#### Request
Update the records below by replacing every "Where should I click to" with "Which spot should I click to". Leave everything else unchanged.

** start Raw records **

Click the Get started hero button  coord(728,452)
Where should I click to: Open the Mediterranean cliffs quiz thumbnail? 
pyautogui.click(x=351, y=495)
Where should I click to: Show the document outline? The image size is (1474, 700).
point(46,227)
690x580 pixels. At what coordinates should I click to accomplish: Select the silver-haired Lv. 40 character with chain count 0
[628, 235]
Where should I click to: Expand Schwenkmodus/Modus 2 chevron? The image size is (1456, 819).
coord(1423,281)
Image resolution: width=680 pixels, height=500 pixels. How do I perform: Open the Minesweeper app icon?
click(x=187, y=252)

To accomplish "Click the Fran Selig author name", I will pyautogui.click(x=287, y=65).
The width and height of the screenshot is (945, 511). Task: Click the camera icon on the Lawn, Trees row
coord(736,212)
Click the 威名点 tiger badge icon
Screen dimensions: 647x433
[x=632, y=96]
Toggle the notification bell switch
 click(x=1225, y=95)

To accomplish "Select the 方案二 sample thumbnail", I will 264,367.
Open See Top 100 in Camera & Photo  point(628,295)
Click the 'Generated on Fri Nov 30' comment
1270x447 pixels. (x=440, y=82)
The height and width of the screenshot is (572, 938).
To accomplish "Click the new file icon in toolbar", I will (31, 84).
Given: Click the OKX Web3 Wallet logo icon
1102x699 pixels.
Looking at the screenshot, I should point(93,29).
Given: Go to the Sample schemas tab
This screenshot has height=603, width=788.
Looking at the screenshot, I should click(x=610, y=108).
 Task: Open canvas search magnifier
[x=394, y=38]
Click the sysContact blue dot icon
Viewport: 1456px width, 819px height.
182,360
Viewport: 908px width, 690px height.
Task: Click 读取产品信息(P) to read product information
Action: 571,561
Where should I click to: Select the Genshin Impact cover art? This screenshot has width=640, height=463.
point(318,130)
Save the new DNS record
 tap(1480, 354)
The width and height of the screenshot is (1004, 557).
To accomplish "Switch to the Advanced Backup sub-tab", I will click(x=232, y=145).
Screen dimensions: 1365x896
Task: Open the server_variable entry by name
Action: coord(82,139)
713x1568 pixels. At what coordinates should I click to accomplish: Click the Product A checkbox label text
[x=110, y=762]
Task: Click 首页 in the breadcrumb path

** end Raw records **

#### Exercise result
Click the Get started hero button  coord(728,452)
Which spot should I click to: Open the Mediterranean cliffs quiz thumbnail? 
pyautogui.click(x=351, y=495)
Which spot should I click to: Show the document outline? The image size is (1474, 700).
point(46,227)
690x580 pixels. At what coordinates should I click to accomplish: Select the silver-haired Lv. 40 character with chain count 0
[628, 235]
Which spot should I click to: Expand Schwenkmodus/Modus 2 chevron? The image size is (1456, 819).
coord(1423,281)
Image resolution: width=680 pixels, height=500 pixels. How do I perform: Open the Minesweeper app icon?
click(x=187, y=252)

To accomplish "Click the Fran Selig author name", I will pyautogui.click(x=287, y=65).
The width and height of the screenshot is (945, 511). Task: Click the camera icon on the Lawn, Trees row
coord(736,212)
Click the 威名点 tiger badge icon
Screen dimensions: 647x433
[x=632, y=96]
Toggle the notification bell switch
 click(x=1225, y=95)

To accomplish "Select the 方案二 sample thumbnail", I will 264,367.
Open See Top 100 in Camera & Photo  point(628,295)
Click the 'Generated on Fri Nov 30' comment
1270x447 pixels. (x=440, y=82)
The height and width of the screenshot is (572, 938).
To accomplish "Click the new file icon in toolbar", I will (31, 84).
Given: Click the OKX Web3 Wallet logo icon
1102x699 pixels.
Looking at the screenshot, I should point(93,29).
Given: Go to the Sample schemas tab
This screenshot has height=603, width=788.
Looking at the screenshot, I should click(x=610, y=108).
 Task: Open canvas search magnifier
[x=394, y=38]
Click the sysContact blue dot icon
Viewport: 1456px width, 819px height.
182,360
Viewport: 908px width, 690px height.
Task: Click 读取产品信息(P) to read product information
Action: 571,561
Which spot should I click to: Select the Genshin Impact cover art? This screenshot has width=640, height=463.
point(318,130)
Save the new DNS record
 tap(1480, 354)
The width and height of the screenshot is (1004, 557).
To accomplish "Switch to the Advanced Backup sub-tab", I will click(x=232, y=145).
Screen dimensions: 1365x896
Task: Open the server_variable entry by name
Action: coord(82,139)
713x1568 pixels. At what coordinates should I click to accomplish: Click the Product A checkbox label text
[x=110, y=762]
Task: Click 首页 in the breadcrumb path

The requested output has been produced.